No it's not, not at all. Which apps on the iphone seem slow or sluggish to you that you think might act faster on a 64 bit processor. Which apps do you think you would have a better experience with if they ran "faster" or had improved "performance"? My impression that it won't make a difference is specifically tied to the user experience, how fast programs open, how much lag the device has, etc. If there is subjectively none of that now, what difference will an improvement make? Technically yes, from the standpoint of a consumer doing every day tasks, I don't think so.
My point is that, and yes I'm speaking of myself here, I have yet to find an app which runs slowly or I feel needs improvement in terms of speediness on my iphone 5. I'm NOT saying applications won't benefit, but will it be apparent to the naked eye? Will it functionally improve the user experience in any tangible way? I don't know, that's why I'm asking.
I don't necessarily expect a concrete answer, I just thought it made for an interesting discussion.
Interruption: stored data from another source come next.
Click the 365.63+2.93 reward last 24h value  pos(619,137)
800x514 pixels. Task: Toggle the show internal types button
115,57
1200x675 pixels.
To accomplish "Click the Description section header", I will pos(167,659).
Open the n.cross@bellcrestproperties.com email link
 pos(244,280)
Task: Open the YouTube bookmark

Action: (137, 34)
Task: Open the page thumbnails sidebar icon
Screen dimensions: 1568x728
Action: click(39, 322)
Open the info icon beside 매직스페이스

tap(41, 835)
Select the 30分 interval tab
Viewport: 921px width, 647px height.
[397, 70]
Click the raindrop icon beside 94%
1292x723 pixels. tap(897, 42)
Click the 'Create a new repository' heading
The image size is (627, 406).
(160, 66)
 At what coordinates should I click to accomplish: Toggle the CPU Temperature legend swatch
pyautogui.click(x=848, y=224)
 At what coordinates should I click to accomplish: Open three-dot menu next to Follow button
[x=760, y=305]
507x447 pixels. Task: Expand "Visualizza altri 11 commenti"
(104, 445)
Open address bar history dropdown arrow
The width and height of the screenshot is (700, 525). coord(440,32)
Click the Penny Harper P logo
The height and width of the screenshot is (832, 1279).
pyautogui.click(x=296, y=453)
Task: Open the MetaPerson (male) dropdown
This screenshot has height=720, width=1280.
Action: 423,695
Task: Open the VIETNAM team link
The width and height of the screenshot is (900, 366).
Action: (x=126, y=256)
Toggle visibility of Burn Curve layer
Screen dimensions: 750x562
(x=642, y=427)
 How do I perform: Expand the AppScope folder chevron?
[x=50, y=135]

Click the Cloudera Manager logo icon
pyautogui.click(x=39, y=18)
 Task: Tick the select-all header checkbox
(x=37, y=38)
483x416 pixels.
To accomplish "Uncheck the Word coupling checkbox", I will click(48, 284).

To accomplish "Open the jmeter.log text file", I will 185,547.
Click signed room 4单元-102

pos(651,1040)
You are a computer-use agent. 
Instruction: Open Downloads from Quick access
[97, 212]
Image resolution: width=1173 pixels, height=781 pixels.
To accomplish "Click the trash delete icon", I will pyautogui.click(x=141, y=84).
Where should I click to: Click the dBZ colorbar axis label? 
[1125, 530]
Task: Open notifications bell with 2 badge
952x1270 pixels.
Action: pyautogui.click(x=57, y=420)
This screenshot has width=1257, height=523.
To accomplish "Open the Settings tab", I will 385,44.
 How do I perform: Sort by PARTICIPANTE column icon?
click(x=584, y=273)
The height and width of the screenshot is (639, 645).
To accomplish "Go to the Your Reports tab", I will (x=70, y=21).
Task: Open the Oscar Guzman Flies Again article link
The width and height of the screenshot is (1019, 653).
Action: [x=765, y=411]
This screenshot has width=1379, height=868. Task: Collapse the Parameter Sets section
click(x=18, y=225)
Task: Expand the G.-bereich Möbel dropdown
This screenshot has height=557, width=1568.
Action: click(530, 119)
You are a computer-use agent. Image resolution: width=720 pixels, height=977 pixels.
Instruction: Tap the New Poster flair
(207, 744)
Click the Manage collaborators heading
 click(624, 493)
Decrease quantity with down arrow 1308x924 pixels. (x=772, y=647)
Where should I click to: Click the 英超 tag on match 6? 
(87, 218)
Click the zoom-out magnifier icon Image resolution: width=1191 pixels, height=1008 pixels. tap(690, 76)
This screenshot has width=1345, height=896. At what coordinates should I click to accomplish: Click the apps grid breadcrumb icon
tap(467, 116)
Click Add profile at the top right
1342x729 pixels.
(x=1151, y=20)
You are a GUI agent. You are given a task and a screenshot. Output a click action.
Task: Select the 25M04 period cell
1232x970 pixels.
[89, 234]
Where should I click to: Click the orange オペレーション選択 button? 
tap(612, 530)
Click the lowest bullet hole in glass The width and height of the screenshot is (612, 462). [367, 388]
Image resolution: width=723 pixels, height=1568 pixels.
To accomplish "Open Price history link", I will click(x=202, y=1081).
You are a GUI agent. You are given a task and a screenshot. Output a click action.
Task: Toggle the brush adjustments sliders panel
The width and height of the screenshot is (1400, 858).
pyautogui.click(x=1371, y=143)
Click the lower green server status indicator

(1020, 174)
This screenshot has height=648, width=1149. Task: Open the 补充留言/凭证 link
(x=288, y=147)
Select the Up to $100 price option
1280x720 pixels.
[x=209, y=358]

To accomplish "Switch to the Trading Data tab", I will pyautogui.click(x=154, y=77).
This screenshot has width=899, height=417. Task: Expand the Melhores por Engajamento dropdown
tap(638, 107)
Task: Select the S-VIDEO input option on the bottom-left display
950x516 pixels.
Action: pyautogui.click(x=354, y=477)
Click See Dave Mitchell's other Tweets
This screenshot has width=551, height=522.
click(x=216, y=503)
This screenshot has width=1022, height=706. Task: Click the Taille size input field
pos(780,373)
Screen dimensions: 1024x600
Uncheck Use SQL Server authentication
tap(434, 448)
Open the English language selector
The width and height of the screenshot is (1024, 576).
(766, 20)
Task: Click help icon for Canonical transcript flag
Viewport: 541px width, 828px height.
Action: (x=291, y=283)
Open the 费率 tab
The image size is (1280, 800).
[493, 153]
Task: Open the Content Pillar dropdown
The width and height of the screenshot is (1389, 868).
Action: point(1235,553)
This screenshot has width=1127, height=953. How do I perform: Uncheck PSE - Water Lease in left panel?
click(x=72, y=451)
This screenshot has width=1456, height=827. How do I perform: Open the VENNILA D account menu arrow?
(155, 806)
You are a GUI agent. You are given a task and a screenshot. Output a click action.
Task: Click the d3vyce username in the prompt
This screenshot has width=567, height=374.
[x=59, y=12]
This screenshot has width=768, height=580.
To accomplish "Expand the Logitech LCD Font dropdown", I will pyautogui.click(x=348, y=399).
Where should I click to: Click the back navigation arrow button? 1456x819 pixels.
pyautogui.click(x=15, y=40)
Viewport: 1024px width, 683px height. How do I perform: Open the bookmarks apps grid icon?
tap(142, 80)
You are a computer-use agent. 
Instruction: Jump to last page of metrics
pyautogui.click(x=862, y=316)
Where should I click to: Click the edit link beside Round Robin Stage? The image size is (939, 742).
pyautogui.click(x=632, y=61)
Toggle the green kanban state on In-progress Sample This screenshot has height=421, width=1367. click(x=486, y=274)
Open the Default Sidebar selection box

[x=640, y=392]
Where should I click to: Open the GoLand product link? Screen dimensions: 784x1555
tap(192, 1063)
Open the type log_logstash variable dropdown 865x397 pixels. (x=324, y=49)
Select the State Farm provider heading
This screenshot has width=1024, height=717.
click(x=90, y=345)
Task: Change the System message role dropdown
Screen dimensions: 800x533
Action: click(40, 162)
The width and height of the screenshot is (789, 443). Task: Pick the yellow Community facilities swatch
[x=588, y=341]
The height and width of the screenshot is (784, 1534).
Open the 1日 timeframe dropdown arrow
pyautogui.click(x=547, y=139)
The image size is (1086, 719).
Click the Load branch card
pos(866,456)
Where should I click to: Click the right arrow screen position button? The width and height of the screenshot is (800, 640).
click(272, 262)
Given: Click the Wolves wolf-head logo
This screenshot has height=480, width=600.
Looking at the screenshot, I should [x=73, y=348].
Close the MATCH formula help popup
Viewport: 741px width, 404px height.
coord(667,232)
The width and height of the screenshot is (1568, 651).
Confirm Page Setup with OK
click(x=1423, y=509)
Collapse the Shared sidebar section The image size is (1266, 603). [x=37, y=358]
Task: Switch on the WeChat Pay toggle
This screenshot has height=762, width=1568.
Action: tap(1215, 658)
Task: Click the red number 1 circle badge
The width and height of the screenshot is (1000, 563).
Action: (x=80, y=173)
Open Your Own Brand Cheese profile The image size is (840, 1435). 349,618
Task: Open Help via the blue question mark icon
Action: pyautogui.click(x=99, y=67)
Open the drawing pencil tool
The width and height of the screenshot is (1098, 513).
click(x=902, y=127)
I think a more concrete answer may, of course, be here after the 5s is with us and after we get 64bit app replacements and can compare them side by side. But even if an app opens up .0001 milliseconds quicker in 64 bit, it just seems like a lot of hype to me.
I wonder whether one area that will benefit from 64 bit very early and will improve our user experience is speech recognition (Siri etc). That takes a lot of CPU power which is why heavy use is made of Apple's servers to help with the processing. If more processing could be kept on the device then it would make the user experience significantly better in bad reception areas and would also save Apple some money since it would reduce the load on their data centre servers from processing voice analysis tasks. Even if Apple's servers are still involved having more in-device CPU power might allow the data sent up to the servers to have undergone more sophisticated pre-analysis and compression so that less data needs to be transmitted to the servers and those servers have less work to do on it to complete the analysis once it's arrived.